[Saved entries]
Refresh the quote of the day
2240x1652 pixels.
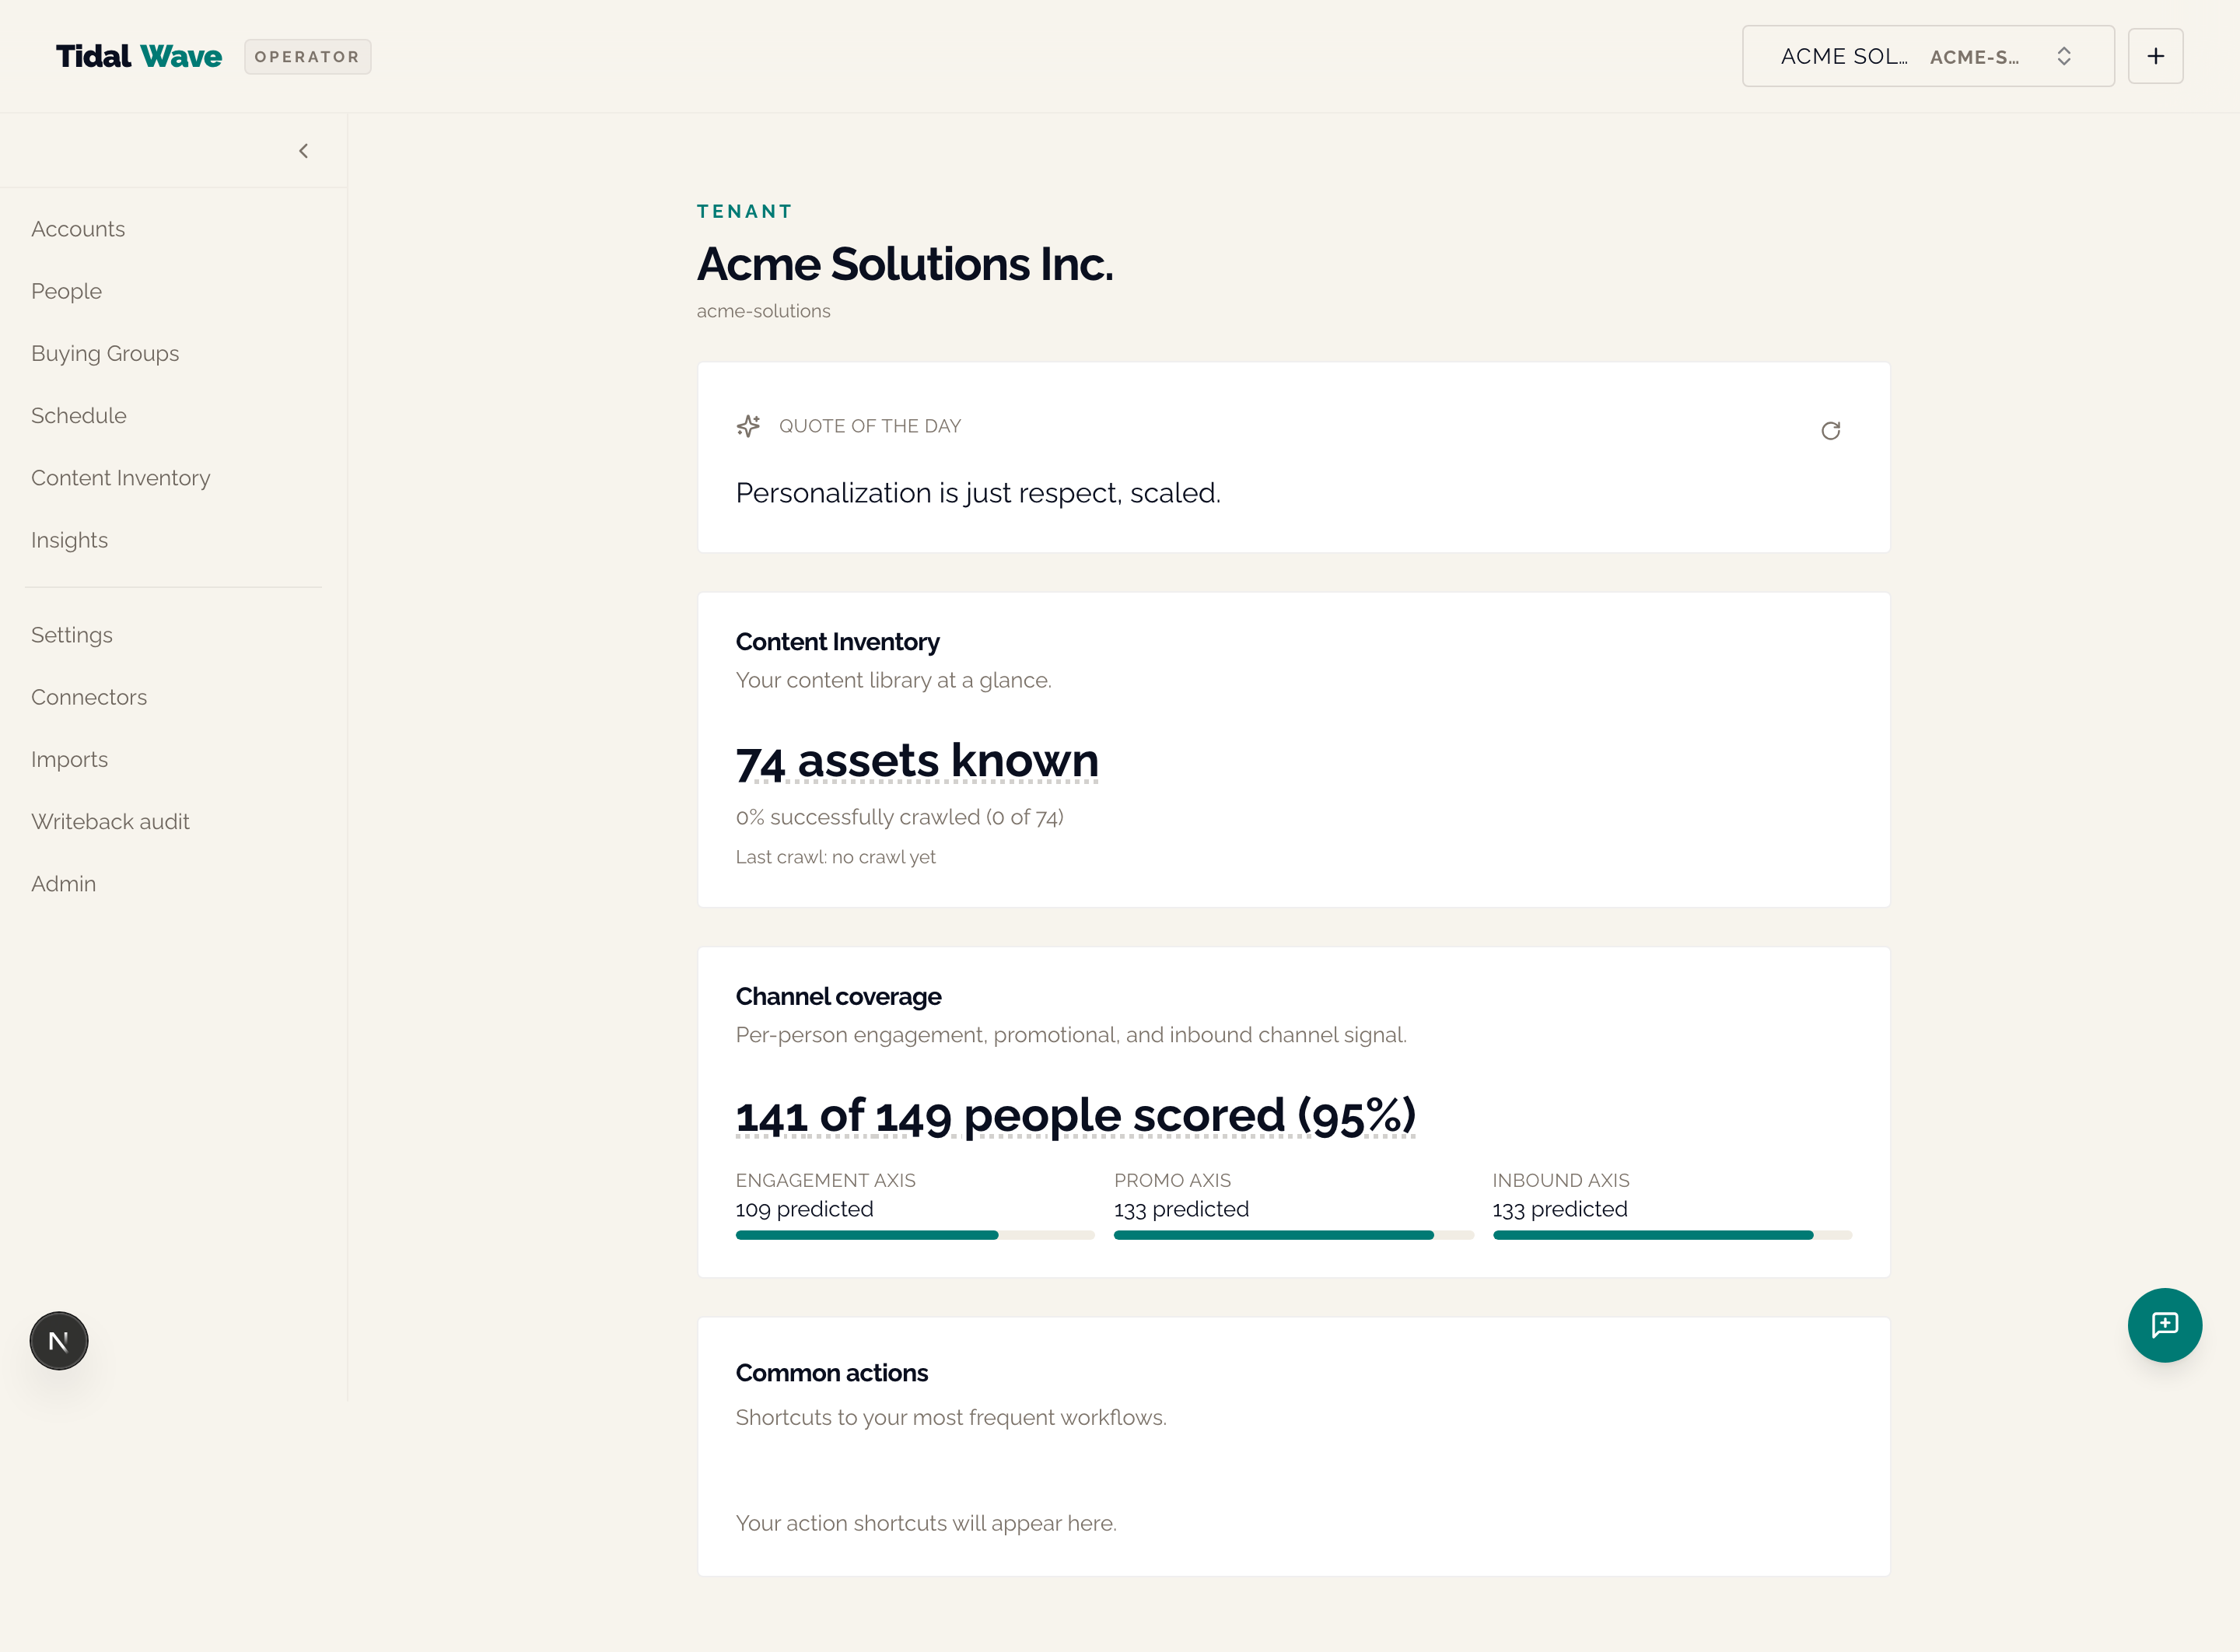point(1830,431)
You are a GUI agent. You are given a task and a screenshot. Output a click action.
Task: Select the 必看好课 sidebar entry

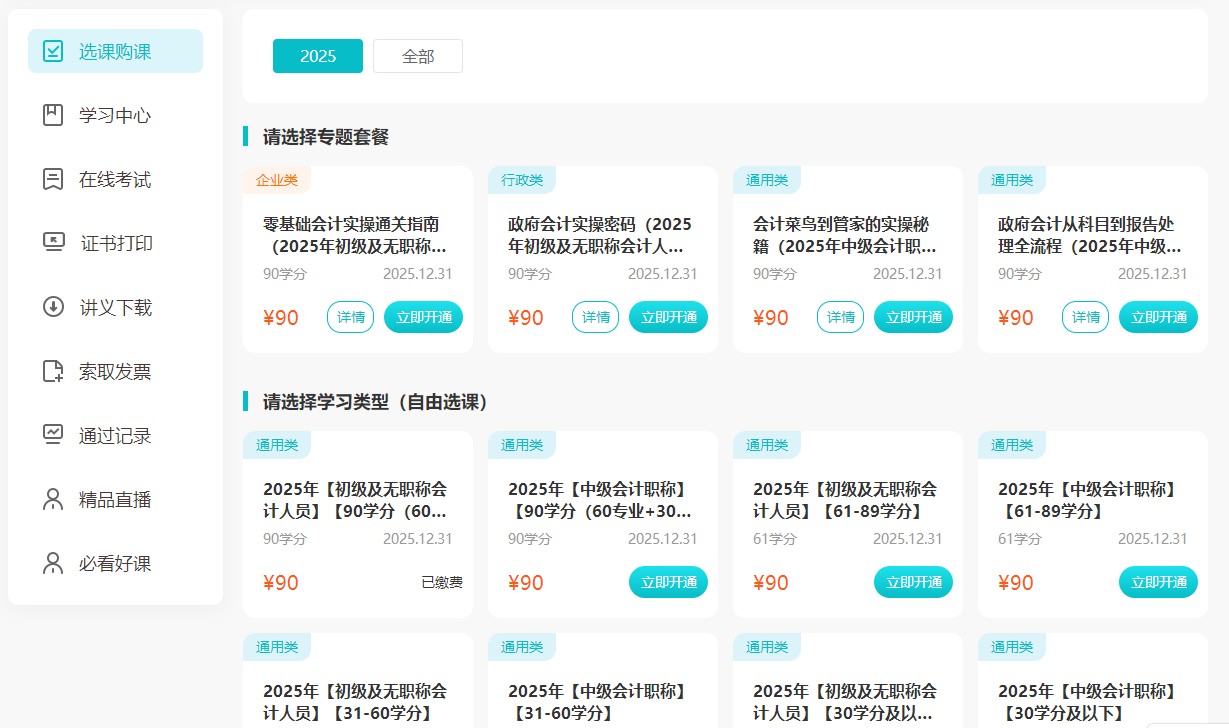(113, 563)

[What to produce] Print exactly the lines from the one containing "You are a GUI" through the last line of the records, both included, and leave out the pictures.

[Solution for this task]
You are a GUI agent. You are given a task and a screenshot. Output a click action.
Task: Select the 必看好课 sidebar entry

(113, 563)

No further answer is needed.